‘Good news travels fast, bad news travels faster’ has never been a truer saying in the social world of retweets and ‘likes’. I wasn’t at Mobile World Congress this week but I did follow the stream of tweets originating from there. Amongst those tweets were comments about poor Wi-Fi coverage, I have no idea whether the Wi-Fi was poor or not but with a few negative comments bouncing around the ether it can quickly lead to the perception that another large conference has not taken it’s audiences desire to use mobile technology seriously – particularly damaging when it’s a mobile technology conference!
The chances are it was a few people having localised problems with their devices but its another example of the damage that can be inflicted very quickly when attendees feel they are experiencing a poor service. Both Apple’s Steve Jobs and Microsoft’s Steve Ballmer have also experienced the pain of poor launch event Wi-Fi in the last year, with hundreds of press watching and commenting, and the result that the issues became a bigger headline than the product itself. So, what can you do to avoid the issues at your conference or launch?
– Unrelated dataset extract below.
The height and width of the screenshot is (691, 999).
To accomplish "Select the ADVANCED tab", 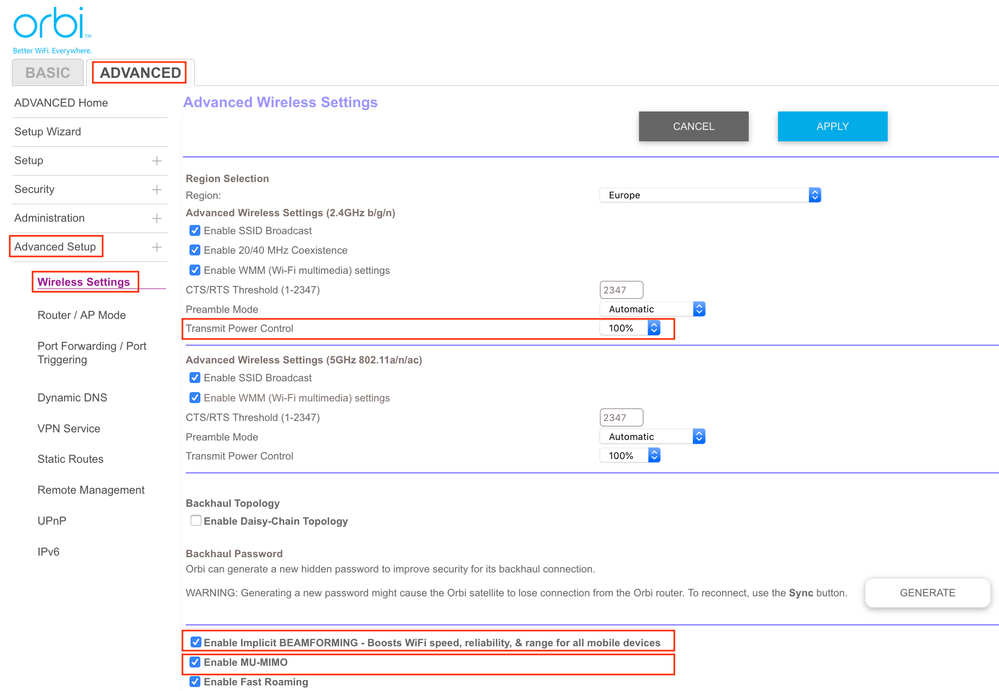I will coord(140,73).
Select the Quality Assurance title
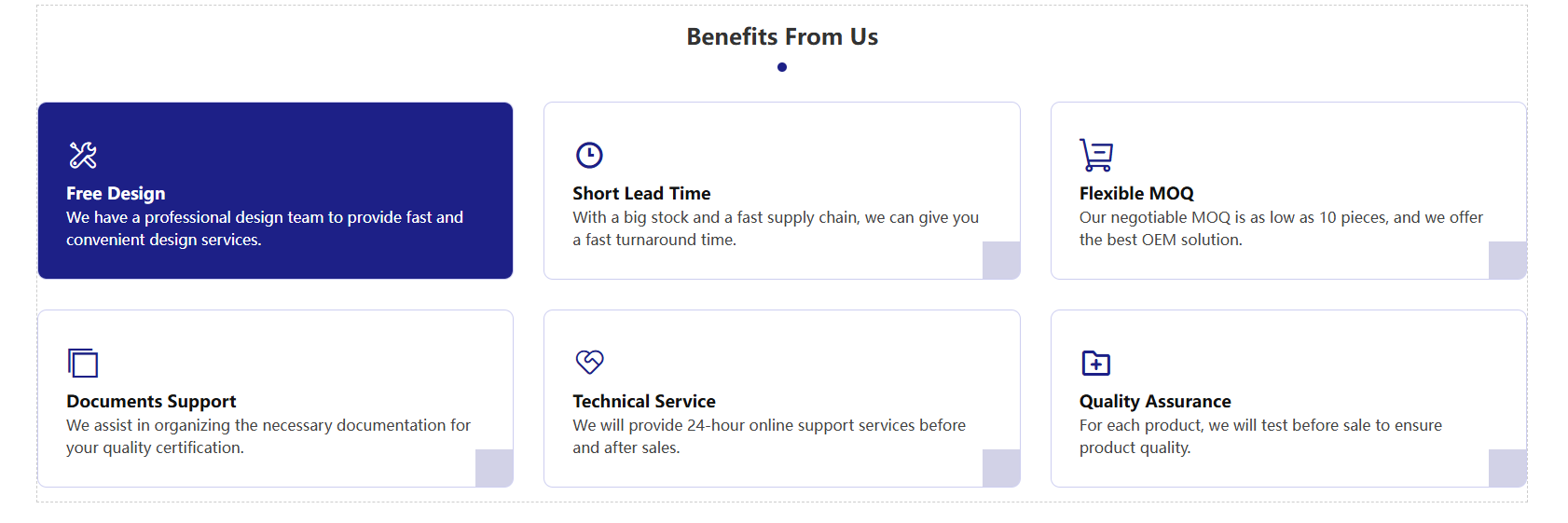The width and height of the screenshot is (1568, 523). click(1155, 401)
1) Know your audience – What type of press is attending? What’s the demographic of the audience? You might think only tech events need technical services but many launches these days need high quality internet, for example London’s Fashion week had a huge amount of live blogging along with video streaming, posting of images and tweeting. Understanding these aspects is the starting point for working out what level of service is required.
2) Be realistic about capacity – Poor Wi-Fi will frustrate people more than no Wi-Fi, and good Wi-Fi with no sensible internet capacity is just as bad. Mobile data demand is growing exponentially but far too often the capacity required is under called. Budgets may be a challenge but often the problem is exasperated with last minute bookings which have a higher cost. Internet bandwidth is not something that should be an afterthought, it should be up towards the top of the requirements.
3) Work with social media – Working on the assumption that people who are tweeting and blogging will look after themselves is missing the opportunity to engage with a huge audience. People will tweet regardless so it is critical to get involved to address comments. For example if someone tweets the Wi-Fi is bad, wouldn’t it be great to send a support engineer over to check everything is OK with their system? They are then far more likely to post a positive comment.
4) Offer a variety of options – Although Wi-Fi is great there will always be someone who has a problem getting connected, having somewhere for people to go and plug a cable in as a fall back creates a great impression. Couple that with support staff who understand the common issues around firewalls, VPNs, connection agents and drivers and the press will feel they are being catered for.
5) Partner with the venue – Don’t just accept that the venue provided Wi-Fi will work for you and your customers’ requirements, in the vast majority of cases this is not the case. Check they have dealt with a similar scale of event, understand how they intend to support users, question their capacity. High capacity Wi-Fi is a very different game to a typical casual usage Wi-Fi installation and many common wireless products are just not up to the job.
It may be a cliche that we ‘live in a connected world’ but we do, which is both powerful and dangerous, and most importantly is something that cannot be ignored if you want to maximise good exposure.